[2002年10月] 戸隠、紅葉の修験道:vegemaruさんの旅行ブログ
修験道の修行の場の戸隠山に登ってきました。
地形図をどう見ても、崖・崖・崖の連続で、私はロッククライミングは(怖いので)趣味ではないのだけど・・・まさに修行の山でした。
紅葉は見ごろ、素晴らしい!・・・でも多分もう登りません。
長野の旅行は日帰りで山に登って麓で一泊して、翌日は付近の観光が定番ルートなのですが、翌日、確かにどこかに観光に行ったはずなのに全く覚えていないし写真も残っていない、それほど山のショックが大きかったのでした。筋肉痛も・・・
教訓:自分のスキルにあった登山をしろと言うことです。
百間長屋と呼ばれる場所です。
岩が屋根のようにせり出していて、ちょうど一休みできるようになっています。
ここから先は"坂"から"崖"に変わります。引き返すならここ、と書かれた本やHPでどれだけ脅されたことか・・・
紅葉はますます素晴らしくなってきます。
戸隠の山中(鬼無里村)に伝わる、鬼女紅葉の伝説も、この紅葉を見たら頷けます。
鎖場が連続しています。
鎖の最後の2mが固定されず浮いていました。鎖に頼り切っているとそれはそれで危険だと言われているようでした。
最初は岩を伝って登るので手袋をしていたのですが、途中から素手でないと怖くて登れなくなりました。
「体を岩から離せ。」
「できるかい!」
手の皮が剥けても岩にしがみついている私。(実際には剥けていません。気持ちとして)
何度「戻る、帰る。」と言ったことか。
途中、下山する人達の顔を見ると、ほぼ顔面蒼白。その訳はすぐに明らかに。
「ひー」しか言えない状況。
カメラマンは撮った瞬間に見るのも怖くて目を反らしていたとのことです。
見た目にはもろい感じに見えるのですが、山全体がコンクリートのようにがっちり固まっていて、浮石どころか砂粒一つ落ちない程、安定していました。度胸試しと言うか、修行の道と言われるのが納得できます。
尾根付近はさらに両側が断崖絶壁に。
蟻の塔渡りと言われている難所です。ここは崖の上をまたぐか、下の巻き道を通るかします。
迷わず巻き道を選んだのですが、一枚岩の鎖はゆるゆるなので、ここでも鎖に頼らず気をつけないといけません。
足が滑りそうで怖いので、鎖はつかんで移動します。
最大の難所、剣の刃渡り。
幅20cm、長さ10m、両側の崖100m以上です。ここは巻き道はありません。
ガイドブックには跨ぐとなっていますが、その体勢に移すことすらできません。怖気づいていると下山してきた人が向こう側から登り方を教えてくれました。

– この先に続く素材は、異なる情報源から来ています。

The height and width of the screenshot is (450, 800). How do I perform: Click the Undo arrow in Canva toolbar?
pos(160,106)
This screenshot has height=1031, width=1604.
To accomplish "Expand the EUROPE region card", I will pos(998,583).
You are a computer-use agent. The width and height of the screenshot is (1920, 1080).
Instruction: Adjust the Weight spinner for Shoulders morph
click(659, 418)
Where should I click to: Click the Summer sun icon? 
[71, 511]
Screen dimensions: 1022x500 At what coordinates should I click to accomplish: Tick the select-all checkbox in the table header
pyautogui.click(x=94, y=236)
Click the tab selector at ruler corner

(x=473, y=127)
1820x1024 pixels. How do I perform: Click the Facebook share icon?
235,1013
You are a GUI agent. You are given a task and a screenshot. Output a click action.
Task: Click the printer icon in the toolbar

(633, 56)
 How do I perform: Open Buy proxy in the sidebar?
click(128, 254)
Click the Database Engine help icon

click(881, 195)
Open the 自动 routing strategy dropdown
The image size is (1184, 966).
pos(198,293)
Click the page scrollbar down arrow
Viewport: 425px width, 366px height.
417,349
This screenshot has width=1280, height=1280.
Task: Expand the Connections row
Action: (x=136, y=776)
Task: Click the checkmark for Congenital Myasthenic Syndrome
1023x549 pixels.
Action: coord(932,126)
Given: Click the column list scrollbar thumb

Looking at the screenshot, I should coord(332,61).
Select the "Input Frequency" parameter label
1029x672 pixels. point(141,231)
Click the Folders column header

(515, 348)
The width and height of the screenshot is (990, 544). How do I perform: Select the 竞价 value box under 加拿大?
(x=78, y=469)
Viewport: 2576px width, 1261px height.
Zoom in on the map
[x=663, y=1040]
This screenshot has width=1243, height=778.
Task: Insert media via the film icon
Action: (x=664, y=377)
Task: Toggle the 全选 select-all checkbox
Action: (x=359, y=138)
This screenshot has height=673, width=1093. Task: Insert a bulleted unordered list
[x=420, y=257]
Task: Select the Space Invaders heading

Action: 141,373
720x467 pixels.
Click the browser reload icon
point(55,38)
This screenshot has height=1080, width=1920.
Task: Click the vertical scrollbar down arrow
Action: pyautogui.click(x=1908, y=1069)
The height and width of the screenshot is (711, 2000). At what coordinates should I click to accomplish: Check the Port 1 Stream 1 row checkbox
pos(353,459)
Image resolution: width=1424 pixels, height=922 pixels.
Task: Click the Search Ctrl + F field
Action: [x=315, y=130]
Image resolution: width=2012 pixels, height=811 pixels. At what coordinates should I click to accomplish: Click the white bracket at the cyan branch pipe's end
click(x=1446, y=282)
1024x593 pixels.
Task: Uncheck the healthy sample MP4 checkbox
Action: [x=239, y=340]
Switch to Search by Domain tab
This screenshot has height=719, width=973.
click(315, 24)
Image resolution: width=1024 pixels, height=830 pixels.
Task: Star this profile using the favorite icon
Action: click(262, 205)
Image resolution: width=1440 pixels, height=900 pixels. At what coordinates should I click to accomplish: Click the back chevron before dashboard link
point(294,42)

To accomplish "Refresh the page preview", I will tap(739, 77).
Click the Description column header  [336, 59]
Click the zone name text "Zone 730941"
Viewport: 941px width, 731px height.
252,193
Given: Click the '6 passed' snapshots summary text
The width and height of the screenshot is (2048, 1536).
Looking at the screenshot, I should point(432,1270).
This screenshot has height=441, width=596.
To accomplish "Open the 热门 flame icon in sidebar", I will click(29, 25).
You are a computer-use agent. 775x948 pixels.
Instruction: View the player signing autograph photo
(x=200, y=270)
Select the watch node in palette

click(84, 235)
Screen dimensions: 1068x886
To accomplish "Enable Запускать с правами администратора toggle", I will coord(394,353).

崖の上部に腕をかけて、1m程の所に足先を引っ掛けられるくぼみがあるので、そろそろと横ばいして通りました。踵の下は100mの崖です。
剣の刃渡りを過ぎるとすぐに頂上に出ます。
登ったからには下りなくてはならない。でも今回は尾根伝いに一不動方面に下ります。
登ってみて下りれるようなら同じ道を通って帰るつもりでしたが、半分も登る前にその気持ちはどこかに飛んでしまい、こちらの下山ルートしか考えていませんでした。それがなかったら、とっくに引き返していたと思います。
来た道と同じルートで帰る人達を見て、すごいなぁと感心していました。
この先、尾根伝いと思うと少し気が楽になって周りを見渡す余裕が出ました。
道幅のある崖の上を通っているので景色は最高です。
このルートはメインの登山道でないため、少し道が荒れていたように思えます。
下山ルート途中の一不動です。ここには小さな避難小屋が建っています。
ここから高妻山の登山道と合流します。さすが紅葉時期の百名山だけあって、登山客でごった返していました。
夕方までに一不動まで登っておいて一泊し、翌日に高妻山に(うまくいけば乙妻山も)登る人が多いためです。水場も近くにあるのでキャンプはできますが、避難小屋にシュラフだけで泊まる予定の人が多く、とても入りきらない人数でした。テントも持っているようには見えないので、ちょっと心配です。
高妻山の登山ルートで難所と書かれている崖です。
水が流れているので危険なことは危険なのですが、戸隠の危険さに比べると、鎖が多く設置されていて、どれもしっかりと固定されているので安全安全。
と、タカをくくっていたら、片足を川に突っ込んでしまいました。気を抜いてはいけませんね。
戸隠牧場から奥社まではバスで戻ります。何とか最終のバスに間に合いました。私たちは近くに一泊しますが、このまま長野に出て新幹線で帰る登山者もいました。最近の登山ブームのパワーを見せ付けられました。